[Recorded data]
== Segment start ==

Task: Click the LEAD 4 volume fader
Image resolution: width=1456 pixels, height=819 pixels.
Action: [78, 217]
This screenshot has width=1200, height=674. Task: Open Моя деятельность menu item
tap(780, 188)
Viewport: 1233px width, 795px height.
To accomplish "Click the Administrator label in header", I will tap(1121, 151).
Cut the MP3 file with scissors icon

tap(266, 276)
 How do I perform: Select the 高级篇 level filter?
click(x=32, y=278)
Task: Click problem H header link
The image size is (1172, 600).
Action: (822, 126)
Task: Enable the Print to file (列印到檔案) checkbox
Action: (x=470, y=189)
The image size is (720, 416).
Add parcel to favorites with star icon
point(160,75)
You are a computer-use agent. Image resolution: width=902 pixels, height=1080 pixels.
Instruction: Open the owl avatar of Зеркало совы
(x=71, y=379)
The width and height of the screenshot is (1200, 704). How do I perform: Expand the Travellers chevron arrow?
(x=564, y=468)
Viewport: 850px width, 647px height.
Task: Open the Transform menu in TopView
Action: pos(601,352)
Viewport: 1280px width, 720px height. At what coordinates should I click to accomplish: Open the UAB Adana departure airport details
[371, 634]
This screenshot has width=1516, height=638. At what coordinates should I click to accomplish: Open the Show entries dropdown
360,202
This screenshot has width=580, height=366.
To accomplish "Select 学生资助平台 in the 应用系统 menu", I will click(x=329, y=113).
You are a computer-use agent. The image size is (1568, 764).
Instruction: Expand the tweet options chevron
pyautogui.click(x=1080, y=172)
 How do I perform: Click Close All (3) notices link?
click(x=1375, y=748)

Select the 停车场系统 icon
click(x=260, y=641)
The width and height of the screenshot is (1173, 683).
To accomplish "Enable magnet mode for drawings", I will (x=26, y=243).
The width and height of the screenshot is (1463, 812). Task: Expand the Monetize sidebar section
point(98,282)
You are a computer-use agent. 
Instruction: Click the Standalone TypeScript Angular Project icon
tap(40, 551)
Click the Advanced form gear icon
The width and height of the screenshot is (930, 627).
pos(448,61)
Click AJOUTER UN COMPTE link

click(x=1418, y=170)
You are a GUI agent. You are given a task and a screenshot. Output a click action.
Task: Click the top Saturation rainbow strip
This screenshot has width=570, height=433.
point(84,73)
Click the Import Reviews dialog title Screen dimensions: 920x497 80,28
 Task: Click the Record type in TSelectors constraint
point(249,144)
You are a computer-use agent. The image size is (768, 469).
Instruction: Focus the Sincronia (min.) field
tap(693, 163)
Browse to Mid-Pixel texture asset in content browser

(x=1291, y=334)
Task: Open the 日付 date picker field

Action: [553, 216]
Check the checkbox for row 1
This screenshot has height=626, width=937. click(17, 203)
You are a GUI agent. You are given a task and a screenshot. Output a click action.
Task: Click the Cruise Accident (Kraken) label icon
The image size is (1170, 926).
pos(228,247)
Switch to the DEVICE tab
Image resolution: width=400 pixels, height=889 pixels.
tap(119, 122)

== Segment end ==

WORK INSTRUCTIONS >> Please repeat the data above verbatim, all of it.

EXERCISE OUTPUT >>
Task: Click the LEAD 4 volume fader
Image resolution: width=1456 pixels, height=819 pixels.
Action: [78, 217]
This screenshot has width=1200, height=674. Task: Open Моя деятельность menu item
tap(780, 188)
Viewport: 1233px width, 795px height.
To accomplish "Click the Administrator label in header", I will tap(1121, 151).
Cut the MP3 file with scissors icon

tap(266, 276)
 How do I perform: Select the 高级篇 level filter?
click(x=32, y=278)
Task: Click problem H header link
The image size is (1172, 600).
Action: (822, 126)
Task: Enable the Print to file (列印到檔案) checkbox
Action: (x=470, y=189)
The image size is (720, 416).
Add parcel to favorites with star icon
point(160,75)
You are a computer-use agent. Image resolution: width=902 pixels, height=1080 pixels.
Instruction: Open the owl avatar of Зеркало совы
(x=71, y=379)
The width and height of the screenshot is (1200, 704). How do I perform: Expand the Travellers chevron arrow?
(x=564, y=468)
Viewport: 850px width, 647px height.
Task: Open the Transform menu in TopView
Action: pos(601,352)
Viewport: 1280px width, 720px height. At what coordinates should I click to accomplish: Open the UAB Adana departure airport details
[371, 634]
This screenshot has width=1516, height=638. At what coordinates should I click to accomplish: Open the Show entries dropdown
360,202
This screenshot has width=580, height=366.
To accomplish "Select 学生资助平台 in the 应用系统 menu", I will click(x=329, y=113).
You are a computer-use agent. The image size is (1568, 764).
Instruction: Expand the tweet options chevron
pyautogui.click(x=1080, y=172)
 How do I perform: Click Close All (3) notices link?
click(x=1375, y=748)

Select the 停车场系统 icon
click(x=260, y=641)
The width and height of the screenshot is (1173, 683).
To accomplish "Enable magnet mode for drawings", I will (x=26, y=243).
The width and height of the screenshot is (1463, 812). Task: Expand the Monetize sidebar section
point(98,282)
You are a computer-use agent. 
Instruction: Click the Standalone TypeScript Angular Project icon
tap(40, 551)
Click the Advanced form gear icon
The width and height of the screenshot is (930, 627).
pos(448,61)
Click AJOUTER UN COMPTE link

click(x=1418, y=170)
You are a GUI agent. You are given a task and a screenshot. Output a click action.
Task: Click the top Saturation rainbow strip
This screenshot has width=570, height=433.
point(84,73)
Click the Import Reviews dialog title Screen dimensions: 920x497 80,28
 Task: Click the Record type in TSelectors constraint
point(249,144)
You are a computer-use agent. The image size is (768, 469).
Instruction: Focus the Sincronia (min.) field
tap(693, 163)
Browse to Mid-Pixel texture asset in content browser

(x=1291, y=334)
Task: Open the 日付 date picker field

Action: [553, 216]
Check the checkbox for row 1
This screenshot has height=626, width=937. click(17, 203)
You are a GUI agent. You are given a task and a screenshot. Output a click action.
Task: Click the Cruise Accident (Kraken) label icon
The image size is (1170, 926).
pos(228,247)
Switch to the DEVICE tab
Image resolution: width=400 pixels, height=889 pixels.
tap(119, 122)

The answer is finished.